Wait, what?   You can inherit a property and pay no taxes on it, rent it out and make, say ten grand a year for ten years and take a $50,000 tax deduction and move back into it, live in it, and then sell it tax-free?

Well, that's about the gist of it.  Consult your accountant - there are limits on how much is tax-free in the sale of a primary residence ($500,000 as of the time of this writing).  And in some States, there are inheritance taxes, although they may not apply to spouses.  But the system is stacked in favor of property owners.  And as a property owner, I only feel this is right and just!

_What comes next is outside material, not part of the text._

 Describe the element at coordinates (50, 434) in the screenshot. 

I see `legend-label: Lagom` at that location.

But these numbers also illustrate why buying a personal residence that costs millions of dollars is just plain stupid (again, looking at you, "Financial Kung Fu" with your dream of a $5M home).   Not only are the property taxes going to be murder, but if you sold the place, you will get taxed on any gain over $500,000.   A better approach, from a financial viewpoint, is to live in less house, and use that extra money (or credit) to buy investment properties which can generate income (rent) and appreciate in value - and provide that sweet "Big-D" deduction.  No, you can't depreciate your primary residence, sorry!   Expensive houses are just expenses.  Real financial experts don't promote the idea of wasting money that way.

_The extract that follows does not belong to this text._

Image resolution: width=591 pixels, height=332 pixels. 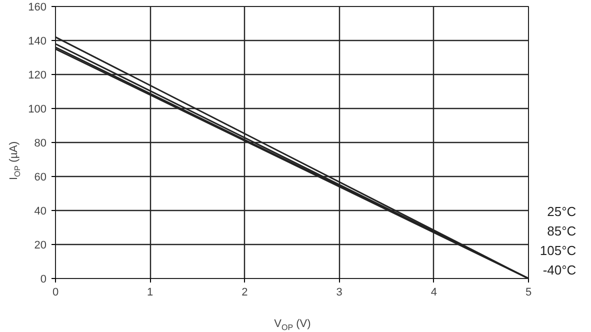 What do you see at coordinates (562, 212) in the screenshot?
I see `text: 25°C` at bounding box center [562, 212].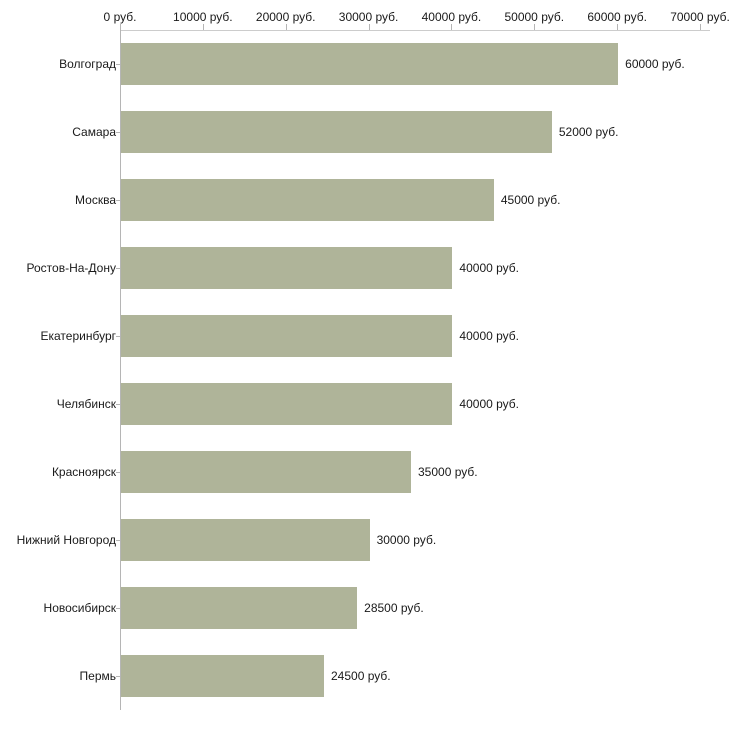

But getting back to the house in question, the heir has decided to sell, and that is probably for the best.  He if wanted to invest in real estate, he could use the funds to buy a house closer to where he lives and rent that out - or use it for any number of uses.  Being a remote landlord is never a Swiss picnic.   And besides, to rent out the house, they would have to clean it up, paint it, maybe put in new carpets, and so on and so forth.   So that represents a cash investment that they may be reluctant to make.

Not only that, I suspect that we are at a peak of housing prices right about now.  I could be wrong about that - we have seen some people move here from "off-island" and pay a half-million for a house and plow another half-million into it.   Either they are fools with their money, have a ton of money and don't care, or they know something we don't.    As the housing stock on the island reaches a half-century old, many of the homes are in need of serious overhaul.  And it won't be long before someone just flattens one of these ranch homes and builds something more daring.

And to some extent, that is already happening.   A beach house, built years ago on two lots, is being torn down to make way for two fancy new million-dollar homes.  Sounds familiar, eh?   But that is the exception to the rule, and to some extent, recent storms (and resulting beach erosion) may be scaring off the million-dollar beach home types.   Besides, our water is brown and because of off-shore sand bars, we have no surf to speak of.

My personal thought is that prices will remain stable (let's hope!) in the next few years, as the economy slows down (and no, it won't keep growing forever and ever amen, despite what some Wall Street guru says - hey, he has no skin in the game, right?).   With housing prices more than double the national average, and off-island homes (often brand-new, with a swimming pool!) offered for half as much, the cost of homes here, to some extent, makes no sense at all.   But then again, I could be wrong about that.

Not only that, but rents on our island are out-of-whack compared to sales prices.  There are few houses for rent, long-term (but plenty of vacation rentals).   There are plenty of older folks who want to rent a home here, full time.  But they are not prepared to pay more than, say, $2000 a month, which would barely cover the P&I on such a house, if purchased with a 20% down payment, much less the taxes, insurance, and repairs.   As I noted time and time again, when it is cheaper to rent than it is to buy, odds are, houses are overpriced.   Then again, maybe rents are just skewed.

But in my thinking, selling the place is the best option, in this instance, as being a remote landlord doesn't make much sense.   Sell it and move on, and invest the money in something else, whether it is another piece of real estate or whatever.  Hanging on to such a house would be a maintenance and tenant nightmare, might not generate much income, and there likely won't be huge gains in values over the next few years.